Stored items:
>>>
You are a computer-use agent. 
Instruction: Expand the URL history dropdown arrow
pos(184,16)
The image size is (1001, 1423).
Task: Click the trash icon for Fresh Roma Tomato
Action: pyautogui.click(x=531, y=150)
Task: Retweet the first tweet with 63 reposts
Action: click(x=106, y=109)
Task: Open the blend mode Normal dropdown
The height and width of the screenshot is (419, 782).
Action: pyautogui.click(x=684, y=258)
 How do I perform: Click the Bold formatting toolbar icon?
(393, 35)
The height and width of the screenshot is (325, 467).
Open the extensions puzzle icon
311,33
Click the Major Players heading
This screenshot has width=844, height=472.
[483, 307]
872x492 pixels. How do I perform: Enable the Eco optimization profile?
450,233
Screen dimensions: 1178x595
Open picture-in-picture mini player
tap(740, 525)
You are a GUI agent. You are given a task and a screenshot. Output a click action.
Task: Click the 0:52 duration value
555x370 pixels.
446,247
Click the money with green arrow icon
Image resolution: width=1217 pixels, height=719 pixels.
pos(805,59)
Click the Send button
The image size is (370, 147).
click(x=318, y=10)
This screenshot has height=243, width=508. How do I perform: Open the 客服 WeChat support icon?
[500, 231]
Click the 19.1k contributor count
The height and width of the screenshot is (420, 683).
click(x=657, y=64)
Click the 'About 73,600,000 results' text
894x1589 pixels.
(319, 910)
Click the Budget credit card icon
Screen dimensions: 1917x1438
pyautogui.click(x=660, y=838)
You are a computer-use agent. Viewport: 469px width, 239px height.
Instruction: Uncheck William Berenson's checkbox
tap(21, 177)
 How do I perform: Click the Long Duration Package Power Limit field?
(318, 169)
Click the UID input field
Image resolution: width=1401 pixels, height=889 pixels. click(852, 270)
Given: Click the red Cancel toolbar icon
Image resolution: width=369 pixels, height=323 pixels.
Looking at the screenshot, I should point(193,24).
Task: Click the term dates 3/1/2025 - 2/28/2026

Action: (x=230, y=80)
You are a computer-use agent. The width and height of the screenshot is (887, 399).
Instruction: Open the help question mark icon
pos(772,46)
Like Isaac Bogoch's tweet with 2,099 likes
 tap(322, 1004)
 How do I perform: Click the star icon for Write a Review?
<<<
▶ _YOUR TASK_: Take the lines above from the first through the one containing "The height and width of the screenshot is (325, 467)." and reproduce them exactly; include nothing else.

▶ _TASK SOLUTION_:
You are a computer-use agent. 
Instruction: Expand the URL history dropdown arrow
pos(184,16)
The image size is (1001, 1423).
Task: Click the trash icon for Fresh Roma Tomato
Action: pyautogui.click(x=531, y=150)
Task: Retweet the first tweet with 63 reposts
Action: click(x=106, y=109)
Task: Open the blend mode Normal dropdown
The height and width of the screenshot is (419, 782).
Action: pyautogui.click(x=684, y=258)
 How do I perform: Click the Bold formatting toolbar icon?
(393, 35)
The height and width of the screenshot is (325, 467).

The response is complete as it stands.